Canadians and Americans spend around $130B (USD) on fast food annually. That’s a lot of money, and you can imagine that much of it happens at lunch. Across many major cities, workers flee their office towers and head towards food courts to satisfy their hunger. Something else that both Canadians and Americans spend a lot of money on is weight loss, to the tune of $44B a year. So to recap, Canadians are spending lots of money on fast food, and lots of money on trying to lose weight.
Obesity is easily one of the major social issues that occupies our conscious. Perhaps because so many of us are now overweight, because the costs are so high, because the science is so confusing, or because we have such a warped image of beauty,
Canadians are eating too much and regretting it later to the tune of billions.
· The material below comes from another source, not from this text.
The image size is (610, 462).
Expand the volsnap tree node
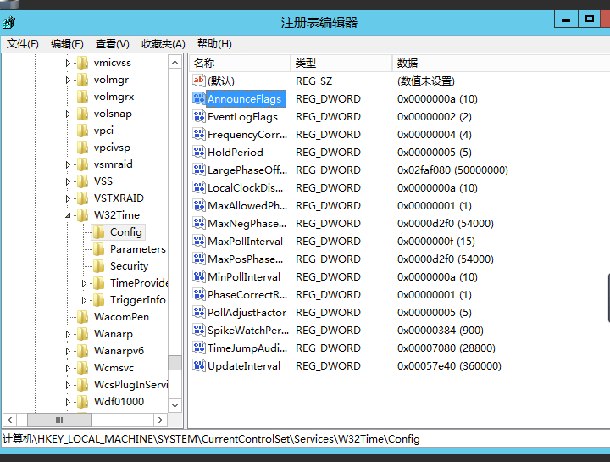68,114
Whatever the reasons it is now common to say that obesity is at epidemic levels.
One of the more popular reasons cited for this epidemic is that not only are our eating habits so poor, but that we aren’t really clear about what is in our food. Most recently this has been the focus of the Katie Couric documentary FED UP, which took aim at the sugar industry and how much sugar has been added to our foods without our knowledge. And there is some strong evidence that sugar may be one of the chief culprits behind obesity, type-2 diabetes, and a host of other illnesses now largely associated with prosperous societies.
We might expect that our “efficient markets ” would respond to the incredible demand for healthy foods by providing more nutritious fast foods, like Freshii. Freshii is a highly successful fast food chain that specializes in salads, wraps and other healthy food options. At lunch time in most food courts the lineup for Freshii is easily one of the longest, and yet the number of fast food places that imitate their business model, or compete directly is shockingly low. The theory that markets naturally respond to the needs and wants of the consumer seems to fall flat here.
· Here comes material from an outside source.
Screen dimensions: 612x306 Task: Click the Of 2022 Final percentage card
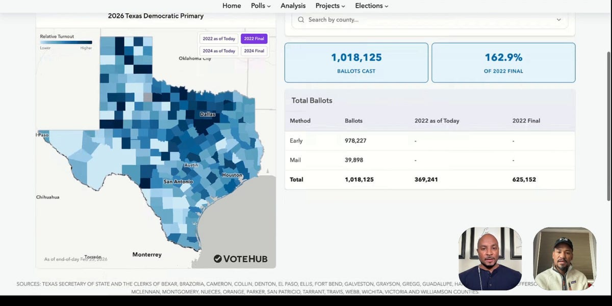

One explanation is that the markets are responding to the desires of the consumer, and consumers don’t really want healthy food, but prefer hamburgers and french fries. Another theory is that if there aren’t any healthy food options around, people will choose only what they have available to them (hamburgers and french fries). I choose to assume another explanation. That is that businesses are incredibly conservative and typically don’t like to disrupt a known and profitable business model in favour of one that is largely untested. Entrepreneurs tend towards being “disagreeable” (to borrow a term from Malcolm Gladwell) and don’t mind risking failure to try something new.
This lag between successful companies and upstart firms like Freshii has been demonstrated by other companies (and most recently challenged in the New York Times) like Apple, and even Ford Motors. Henry Ford famously said that if he had asked what his customers wanted, “they would have asked for a faster horse.” Markets may ultimately be responsive to consumer needs, but not efficiently so. And within market inefficiencies we often find opportunities that are being ignored. While that can be good for the watchful investor, it seems to be bad for our waistlines.